Within this context, Trump’s Board of Peace becomes emblematic of the age. It claims to address global violence yet operates entirely through transactional logic, prioritising wealth over justice and offering reconstruction without accountability or genuine inclusion. Gramsci’s insights reveal this not as innovation but as re-enactment: elite domination repackaged through new mechanisms. Power, Gramsci argued, is sustained not merely by force but by consent, by intellectual and moral leadership that transforms ruling-class interests into common sense. Institutions such as family, education, and media normalise existing hierarchies, making them appear inevitable. The Board of Peace functions precisely in this way, cloaked in the language of peace-building while leaving intact the structures of inequality and global imbalance. Its model turns peace into a commodity to be purchased rather than a collective achievement grounded in justice, echoing what Gramsci called trasformismo, the absorption of dissent into frameworks that neutralise radical challenge while preserving the status quo.

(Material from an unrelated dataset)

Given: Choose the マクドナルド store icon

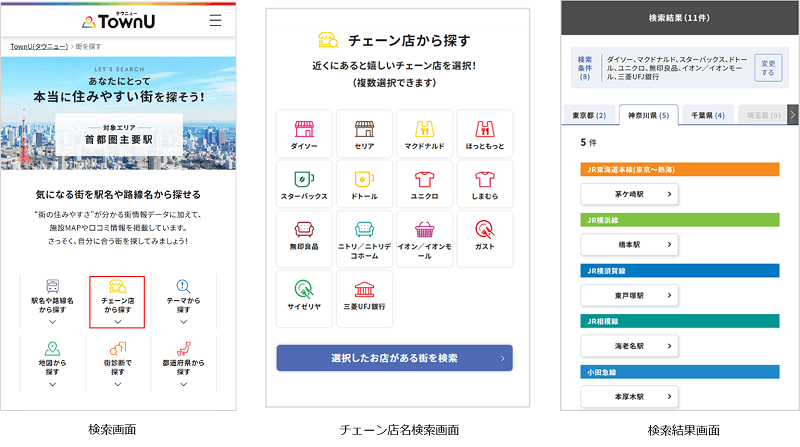Looking at the screenshot, I should 425,137.
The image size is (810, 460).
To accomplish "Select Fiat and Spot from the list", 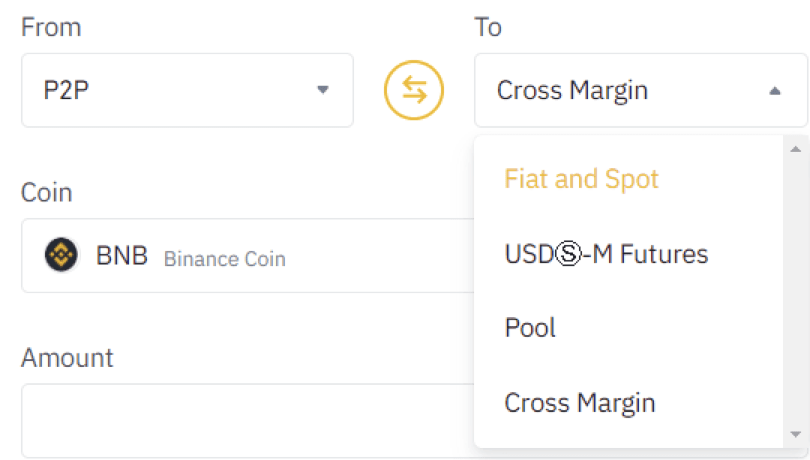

Escaping this impasse requires recognising that the current quagmire is not reducible to one flawed leader or theatrical politics alone. It reflects the deeper collapse of hegemonic frameworks that once lent coherence to societies. The old liberal order, with its faith in institutions and incremental reform, no longer commands loyalty, while the new order struggles to articulate a unifying vision capable of linking ecological, economic, racial, and cultural struggles into a coherent emancipatory project. To confront the Trump phenomenon as a portal, a threshold through which history may descend into annihilation or re-emerge in radically different form, is to embrace Gramsci’s insistence that politics is fundamentally a struggle for meaning and direction. A genuinely Gramscian response would move beyond denunciation toward the construction of counter-hegemony: alternative institutions, narratives, and practices that cultivate new forms of popular consent. It would link ecological justice with economic democracy, affirm the agency of ordinary people, and reject the commodification of peace. Gramsci’s enduring maxim, pessimism of the intellect and optimism of the will, captures the task ahead with stark clarity. Without a new organised political subject capable of turning analysis into sustained transformative force, the interregnum will persist, and the world will remain suspended between the decay of the old and the stillborn promise of the new.